Chestnut photos, winter 2005

 

The TN-TACF Chapter held their winter meeting at Tennessee Technological University in Cookeville, Tn. on Jan. 29, 2005.
(Photo by Paul Sisco)



 

Tennessee chestnut planters are a hardy bunch. (Photo from Hill Craddock)

Clint Neel is starting a backcross orchard in south central Tennessee--good luck Clint.



Chestnut hunters converge on a new mother tree in West Tennessee to gather data and scionwood. (Photos on Jan. 9 by Bill Turner and Joe Schibig)
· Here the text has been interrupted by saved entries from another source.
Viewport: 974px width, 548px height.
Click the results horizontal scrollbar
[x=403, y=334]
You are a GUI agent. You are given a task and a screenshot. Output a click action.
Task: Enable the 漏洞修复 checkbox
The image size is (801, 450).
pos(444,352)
From left to right, Mark Vance, Joe Schibig, Jeramie Tinsley, Robert Barret, Lela Pinchot, and Jack Torkelson gather around the newly discovered tree (dbh = 7.4 in., height--55 feet).  Robert, a consulting forester, discovered the tree and reported it to Scott Schlarbaum at U. T./Knoxville who reported it to Paul Sisco, TACF science coordinator, who reported it to Bill Turner and Joe Schibig. Leila Pinchot is a U. T. research technician who is working for Scott Schlarbaum at the Ames Plantation in West Tennessee; she has the distinction of being the great granddaughter of the great forester, Gifford Pinchot.

Jack, a closet arborist, reveals his climbing skill by ascending a beech tree next to the chestnut to snip twigs from it for grafting.

Jeramie, Joe, and Mark inspect a fallen chestnut branch; they are looking for healthy twigs and buds to use for nutgrafting.

Mark inspects the amply flagged mother tree.  This lone tree produced sterile nuts in 2004, but in June we will pollinate this tree and hopefully gather some good nuts from it.

Blight got established (note the orange spore-producing stroma) in this tree via a bullet hole.  Robert is going to apply a mudpack to treat the blighted area. What is this green bug doing out a January day?--global warming I guess.

 

According to Hill Craddock, the black stuff on the left is probably some kind of slime mold and the fungus on the right is called "Little Brown Mushroom".  These curious life forms were found within 100 feet of the chestnut tree, in the depth of winter, but  it has been unusually mild recently.



This Weakley County chestnut lives a county up from the previous Carroll County chestnut; it is the westernmost large chestnut we know of in Tennessee. (Photos on Jan. 9, by Joe Schibig)

In the left photo, Jack retrieves a branch, scionwood, which was shot off with a rifle by Mark.  We are going to attempt to graft this tree which at a distance looks healthy, but closer inspection reveals that it is blighted--note the dreaded signature of blight-- orange stroma, the kiss of death.